In late 1960, with the launch of his Reprise label, Frank Sinatra began the most prolific period of his entire recording career. By the time he got to The Concert Sinatra in early ’63, he’d delivered eight Reprise albums (and had already sold up shop to Warner Bros.). Despite such steady output, The Concert Sinatra remains the crown jewel of the Chairman’s early- to mid-’60s work.
Remarkably, it was Sinatra’s first full-length Reprise session with arranger and conductor Nelson Riddle, and Riddle is in superlative form, working with the largest orchestra ever assembled for a Sinatra album, yet masterfully avoiding the lure of grandiosity. To achieve unprecedented richness, the eight tracks were recorded on a movie soundstage, the audio captured on 35mm film. This reissue marks the first time since the release of the original LP nearly a half-century ago that the original sound mix has been employed.

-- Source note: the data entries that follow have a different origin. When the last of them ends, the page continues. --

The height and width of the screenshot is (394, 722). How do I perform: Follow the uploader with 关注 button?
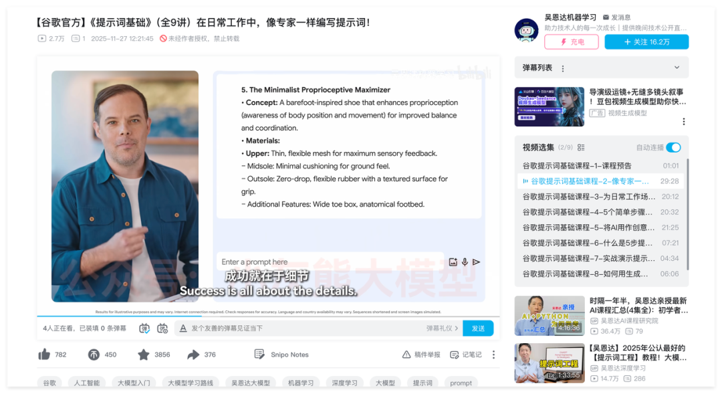[x=646, y=42]
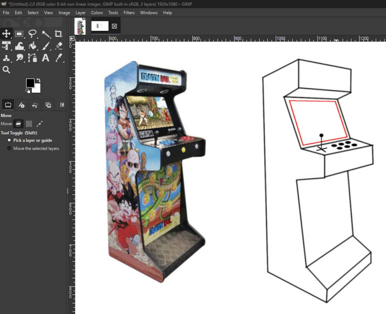The height and width of the screenshot is (314, 386).
Task: Select the Move tool
Action: point(7,34)
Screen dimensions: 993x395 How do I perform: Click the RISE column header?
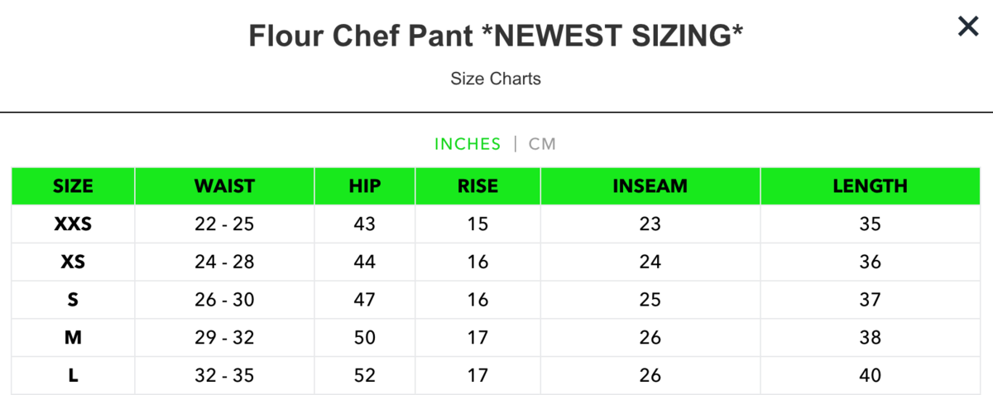(x=477, y=185)
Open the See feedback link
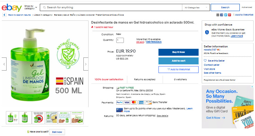The width and height of the screenshot is (255, 136). click(x=154, y=42)
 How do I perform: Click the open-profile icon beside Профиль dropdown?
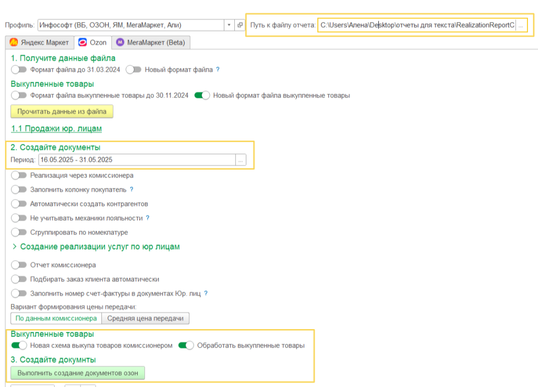click(240, 25)
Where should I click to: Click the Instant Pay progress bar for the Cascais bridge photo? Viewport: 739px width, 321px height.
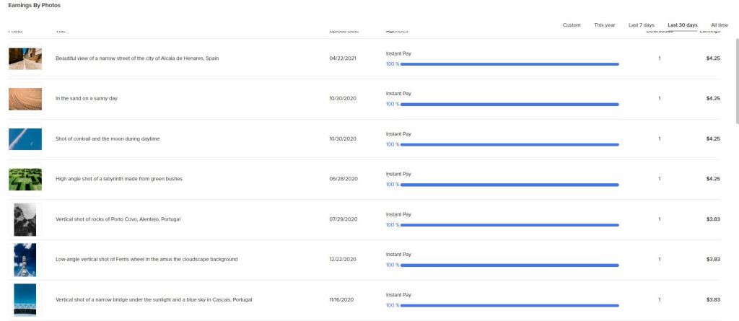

Befitting such majestic settings, Sinatra shapes a playlist of eight Broadway masterpieces (six from the Richard Rodgers songbook). All, including seismic treatments of “Ol’ Man River” and the Carousel showstopper “Soliloquy,” are magnificently rendered, with slight hints of encroaching vocal rust only adding to their luster. But Kurt Weill’s enchanting “Lost in the Stars,” an awed Sinatra traversing Riddle’s cosmos of strings, is the album’s magnum opus, ranking alongside “In the Wee Small Hours of the Morning,” “I’ve Got You Under My Skin” and “One for My Baby” at the apex of the entire Sinatra-Riddle canon.